● **REQUIRED ACTION**
Search the data for the word "pixel". Reproduce every line where it is found.

● **Stored data**
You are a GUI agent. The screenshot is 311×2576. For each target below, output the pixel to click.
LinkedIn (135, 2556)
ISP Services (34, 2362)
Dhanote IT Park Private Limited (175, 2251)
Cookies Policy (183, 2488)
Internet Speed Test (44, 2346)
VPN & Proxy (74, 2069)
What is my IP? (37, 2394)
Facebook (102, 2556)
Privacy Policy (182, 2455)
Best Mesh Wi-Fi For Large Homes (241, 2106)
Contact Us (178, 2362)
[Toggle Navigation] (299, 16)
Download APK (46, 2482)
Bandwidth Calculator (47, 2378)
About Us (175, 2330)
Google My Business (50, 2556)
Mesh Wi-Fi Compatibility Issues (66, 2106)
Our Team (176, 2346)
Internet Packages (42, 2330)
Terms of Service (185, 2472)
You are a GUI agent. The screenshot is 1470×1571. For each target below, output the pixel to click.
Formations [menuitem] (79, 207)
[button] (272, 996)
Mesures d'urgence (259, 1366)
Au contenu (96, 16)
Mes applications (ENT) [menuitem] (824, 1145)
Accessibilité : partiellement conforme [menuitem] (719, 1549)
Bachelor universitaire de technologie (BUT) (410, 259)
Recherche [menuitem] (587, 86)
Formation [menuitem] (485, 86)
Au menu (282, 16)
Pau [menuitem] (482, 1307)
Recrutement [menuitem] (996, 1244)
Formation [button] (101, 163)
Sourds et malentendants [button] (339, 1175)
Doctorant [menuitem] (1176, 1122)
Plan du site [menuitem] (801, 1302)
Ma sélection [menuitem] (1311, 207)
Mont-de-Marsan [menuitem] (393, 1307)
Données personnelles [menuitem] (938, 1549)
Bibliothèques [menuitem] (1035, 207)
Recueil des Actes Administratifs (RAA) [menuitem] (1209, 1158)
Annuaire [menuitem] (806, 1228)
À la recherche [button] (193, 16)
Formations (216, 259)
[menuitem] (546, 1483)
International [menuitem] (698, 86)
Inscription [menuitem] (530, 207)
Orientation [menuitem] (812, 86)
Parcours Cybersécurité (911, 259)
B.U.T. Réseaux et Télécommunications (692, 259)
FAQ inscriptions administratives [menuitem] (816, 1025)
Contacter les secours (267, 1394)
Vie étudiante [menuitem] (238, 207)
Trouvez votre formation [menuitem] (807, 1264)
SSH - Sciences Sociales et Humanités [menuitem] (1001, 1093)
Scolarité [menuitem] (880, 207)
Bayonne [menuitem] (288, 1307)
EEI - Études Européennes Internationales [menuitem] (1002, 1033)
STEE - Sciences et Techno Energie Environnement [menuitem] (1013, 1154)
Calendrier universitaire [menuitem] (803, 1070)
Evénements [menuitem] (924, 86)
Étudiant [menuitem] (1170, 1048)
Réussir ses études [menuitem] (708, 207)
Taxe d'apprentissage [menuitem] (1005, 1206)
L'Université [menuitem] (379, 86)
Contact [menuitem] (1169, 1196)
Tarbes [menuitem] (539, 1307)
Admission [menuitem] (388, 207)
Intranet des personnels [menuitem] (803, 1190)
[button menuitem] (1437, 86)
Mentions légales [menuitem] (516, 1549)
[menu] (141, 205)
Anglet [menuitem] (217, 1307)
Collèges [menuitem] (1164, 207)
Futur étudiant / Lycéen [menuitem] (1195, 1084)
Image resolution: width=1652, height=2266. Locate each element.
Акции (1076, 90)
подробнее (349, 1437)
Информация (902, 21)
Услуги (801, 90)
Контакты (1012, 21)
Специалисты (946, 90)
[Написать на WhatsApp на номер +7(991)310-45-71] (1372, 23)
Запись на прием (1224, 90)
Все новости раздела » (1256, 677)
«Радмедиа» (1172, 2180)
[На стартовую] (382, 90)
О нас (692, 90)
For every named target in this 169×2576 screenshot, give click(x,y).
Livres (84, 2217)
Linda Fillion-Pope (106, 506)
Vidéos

● **RESULT BELOW**
You are a GUI agent. The screenshot is 311×2576. For each target below, output the pixel to click.
You are a GUI agent. The screenshot is 1470×1571. For each target below, output the pixel to click.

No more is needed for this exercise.